Era globalisasi menghadirkan revolusi teknologi, khususnya teknologi informasi dengan berbagai produk turunannya yang telah berhasil melipat dimensi ruang dan waktu menjadi semakin linier tanpa sekat dan batas, menyebabkan munculnya era dunia baru yang ditandai dengan mulai bergesernya tata budaya masyarakat dunia, khususnya negara-negara berkembang seperti Indonesia. Derasnya arus informasi global tidak hanya menambah wawasan dan pengetahuan secara umum, tapi juga mulai merubah pola pikir, sikap,  perilaku, gaya hidup dan etika sosial yang secara perlahan tapi pasti juga akan merubah tata nilai dan tata laku budaya masyarakat. Banyaknya asset seni dan budaya bangsa dari berbagai suku di Indonesia yang mulai punah, ditengarai sebagai salah satu bukti riilnya. Di Kalimantan Selatan sendiri, kesenian tari, teater rakyat dan sastra tutur yang dulu pernah merajai panggung hiburan rakyat seperti tari baksa kambang, japin, dammar ulan, wayang gong, wayang kulit banjar, mamanda, mamanda tubau, bapandung, balamut dan madihin sekarang sudah sangat jarang bahkan tidak ada yang memainkannya. Bisa jadi orang Banjar generasi sekarang justeru asing mendengar nama-namanya.

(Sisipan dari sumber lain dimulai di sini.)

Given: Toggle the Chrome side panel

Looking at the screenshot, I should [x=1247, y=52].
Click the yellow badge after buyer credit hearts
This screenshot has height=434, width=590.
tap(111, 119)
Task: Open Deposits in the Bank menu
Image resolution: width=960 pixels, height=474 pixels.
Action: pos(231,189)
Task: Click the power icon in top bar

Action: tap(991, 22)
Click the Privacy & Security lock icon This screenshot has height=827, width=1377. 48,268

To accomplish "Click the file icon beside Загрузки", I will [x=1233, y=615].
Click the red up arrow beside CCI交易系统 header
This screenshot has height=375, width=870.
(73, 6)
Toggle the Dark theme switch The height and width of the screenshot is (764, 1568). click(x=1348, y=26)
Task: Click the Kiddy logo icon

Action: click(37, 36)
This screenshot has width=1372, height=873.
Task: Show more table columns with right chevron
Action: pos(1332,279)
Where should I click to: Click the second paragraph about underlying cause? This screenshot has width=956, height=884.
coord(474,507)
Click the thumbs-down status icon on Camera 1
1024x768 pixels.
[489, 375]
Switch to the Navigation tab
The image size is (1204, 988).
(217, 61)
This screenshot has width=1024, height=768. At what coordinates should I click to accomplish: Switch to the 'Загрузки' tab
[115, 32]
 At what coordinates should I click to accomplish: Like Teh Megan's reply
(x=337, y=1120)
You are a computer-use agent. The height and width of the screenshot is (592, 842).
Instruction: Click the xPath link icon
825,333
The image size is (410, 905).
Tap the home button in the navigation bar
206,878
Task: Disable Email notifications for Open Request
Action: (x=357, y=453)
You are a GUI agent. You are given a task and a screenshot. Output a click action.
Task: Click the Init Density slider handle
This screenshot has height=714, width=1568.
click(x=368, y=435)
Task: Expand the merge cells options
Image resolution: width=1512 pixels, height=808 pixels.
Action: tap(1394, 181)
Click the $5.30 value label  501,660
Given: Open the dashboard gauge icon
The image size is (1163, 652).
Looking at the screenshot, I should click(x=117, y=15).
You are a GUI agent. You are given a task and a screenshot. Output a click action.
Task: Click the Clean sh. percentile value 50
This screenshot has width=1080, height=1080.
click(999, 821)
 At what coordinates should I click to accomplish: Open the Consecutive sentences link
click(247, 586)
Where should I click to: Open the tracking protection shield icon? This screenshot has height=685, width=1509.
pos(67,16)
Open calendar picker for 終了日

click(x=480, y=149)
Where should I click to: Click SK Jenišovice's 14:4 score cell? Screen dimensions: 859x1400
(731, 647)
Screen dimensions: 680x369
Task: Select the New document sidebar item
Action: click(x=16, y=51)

Kehadiran sosok-sosok dedikatif seperti “Djulak Larau” dan kawan-kawan dalam lingkungan masyarakat yang sedang mengalami euphoria transisi budaya yang sekarang sedang membius sebagian besar masyarakat Indonesia, termasuk Kalimantan Selatan akibat serbuan aneka budaya pop yang terlihat lebih renyah, simple  dan menggoda merupakan hembusan angin segar sekaligus setetes harapan bagi eksistensi  seni budaya khas daerah Kalimantan Selatan.

  Alat musik Unggut (Gambar : facebook Mukhlis Maman)

Berbagai usaha dan upaya pelestarian seni budaya khas suku Banjar telah dilakukan oleh seniman serba bisa yang juga jagau (jago : Bhs.Banjar) dalam bermain catur ini. Bersama-sama dengan rekan-rekan seperjuangan di markas “Taman Budaya Kalimantan Selatan’, yang sudah dianggap sebagai rumah kedua bagi sidin lahir ide-ide kreatif dan konsep “format” menuju titik ideal untuk melestarikan dan merawat seni tradisi dan budaya Banjar.  Salah satunya adalah melalui karya tulisan dokumenter tentang seni dan budaya. Karya tulisan sidin tidak hanya dalam bentuk buku seperti tersebut diatas, tapi juga dalam bentuk artikel yang tersebar di berbagai media baik cetak maupun online. Selain itu, sidin juga aktif menjadi pengisi acara bertema budaya di TVRI Kalimantan Selatan, baik yang berkonsep drama seperti dalam acara “warung bubuhan” maupun dialog interaktif.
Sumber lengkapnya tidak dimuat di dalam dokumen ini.